StoryAlign: Evaluating and Training Reward Models for Story Generation

arXiv – CS AI|Haotian Xia, Hao Peng, Yunjia Qi, Xiaozhi Wang, Bin Xu, Lei Hou, Juanzi Li|May 7, 2026 at 04:00 AM

🤖AI Summary

Researchers introduce StoryRMB, the first benchmark for evaluating reward models on story generation preferences, and develop StoryReward, a specialized reward model achieving 66.3% accuracy where existing models struggle. The work addresses the challenge of modeling subjective human preferences in narrative generation, enabling better alignment between LLM-generated stories and human expectations.

Analysis

This research tackles a fundamental limitation in current large language model applications: the inability to reliably capture subjective human preferences in creative writing tasks. While LLMs have advanced text generation capabilities, their outputs often diverge from what humans consider well-structured, engaging narratives. The absence of effective preference modeling has hindered progress in story generation, making this benchmark and reward model a meaningful contribution to the field.

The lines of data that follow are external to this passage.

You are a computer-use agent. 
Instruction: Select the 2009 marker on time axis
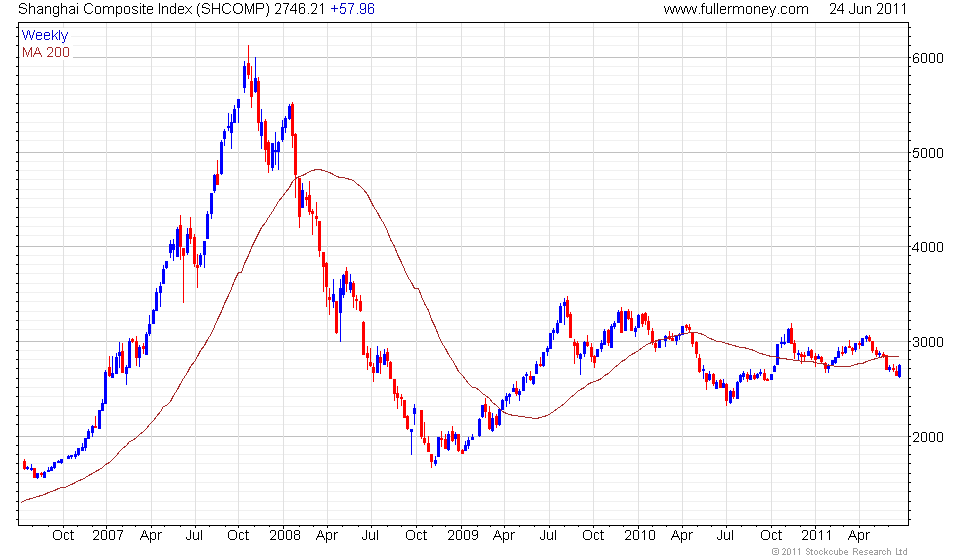click(x=463, y=535)
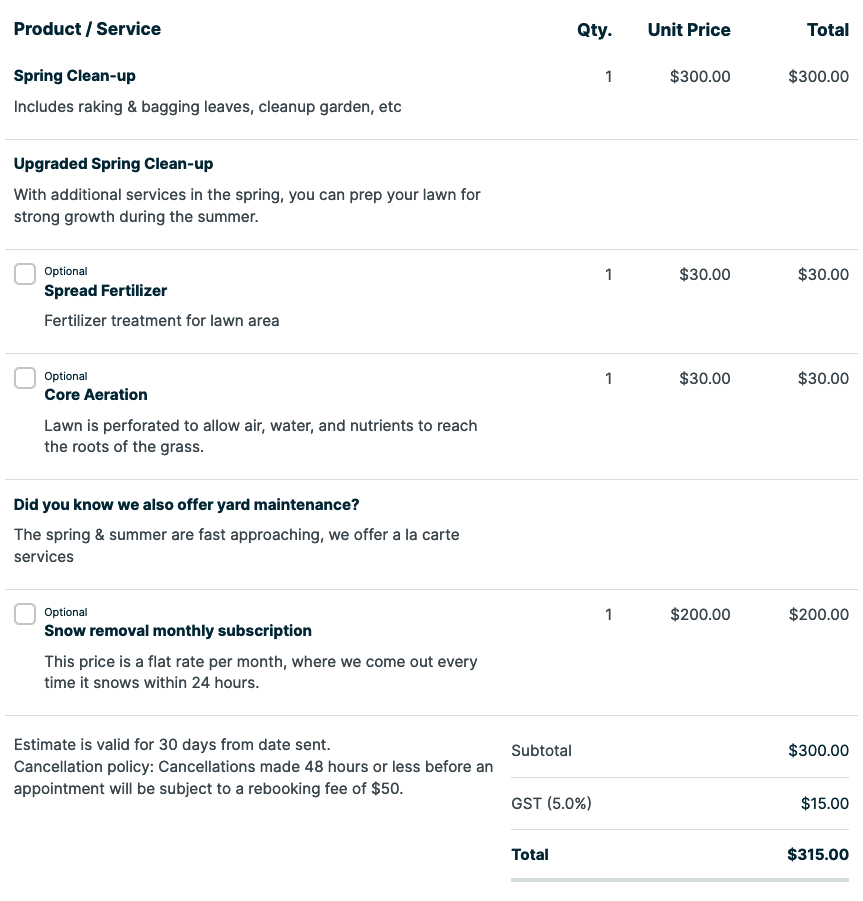Click the Subtotal label
The image size is (863, 901).
pos(541,751)
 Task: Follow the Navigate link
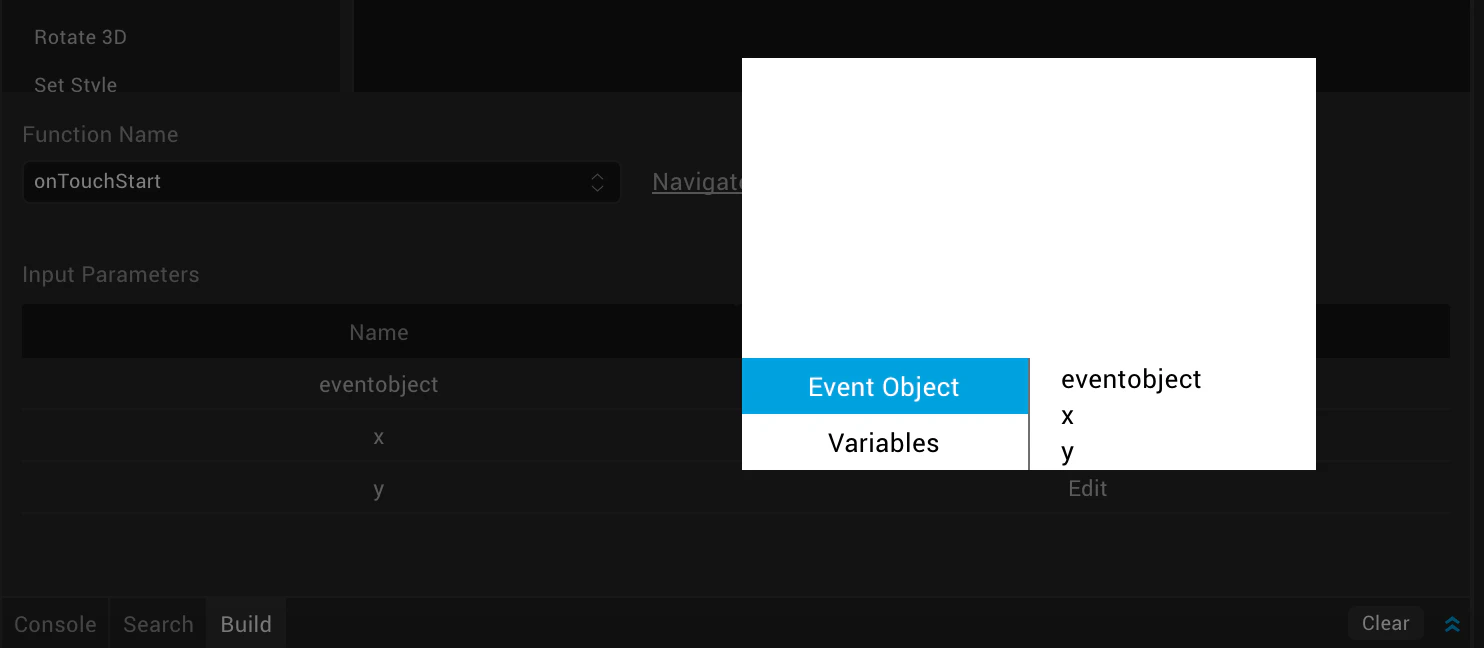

The work emerges from broader industry recognition that scaling model size alone insufficient for preference alignment in creative domains. Traditional reward models trained on general text fail to capture the nuanced narrative structure, coherence, and engagement factors that distinguish compelling stories. StoryRMB's 1,133 verified instances and StoryReward's training on approximately 100,000 preference pairs represent significant data curation effort, establishing a foundation for future research in narrative-specific preference learning.

For practitioners developing AI writing assistants and creative tools, this advancement enables more sophisticated story filtering mechanisms. Best-of-n selection strategies powered by StoryReward could substantially improve user experience in story generation applications without requiring larger base models. The public release of datasets, models, and code accelerates adoption across the research community and commercial applications.

Future development likely focuses on expanding StoryReward's domain coverage, improving its performance beyond current benchmarks, and integrating it into larger creative AI systems. The methodology also provides a template for building preference models in other subjective creative domains—poetry, dialogue, worldbuilding—potentially influencing how AI systems handle preference learning more broadly.

Key Takeaways

→StoryRMB benchmark reveals existing reward models achieve only 66.3% accuracy in selecting human-preferred stories, indicating significant unmet challenges in narrative preference modeling.
→StoryReward outperforms larger models on story preference tasks through specialized training on 100,000 curated preference pairs across diverse narrative domains.
→The research demonstrates that domain-specific reward models can exceed the performance of general-purpose models in creative text evaluation.
→Open-source release of datasets and models democratizes access to narrative preference learning tools for researchers and commercial developers.
→Best-of-n story selection using StoryReward improves alignment with human preferences without requiring larger or more computationally expensive base models.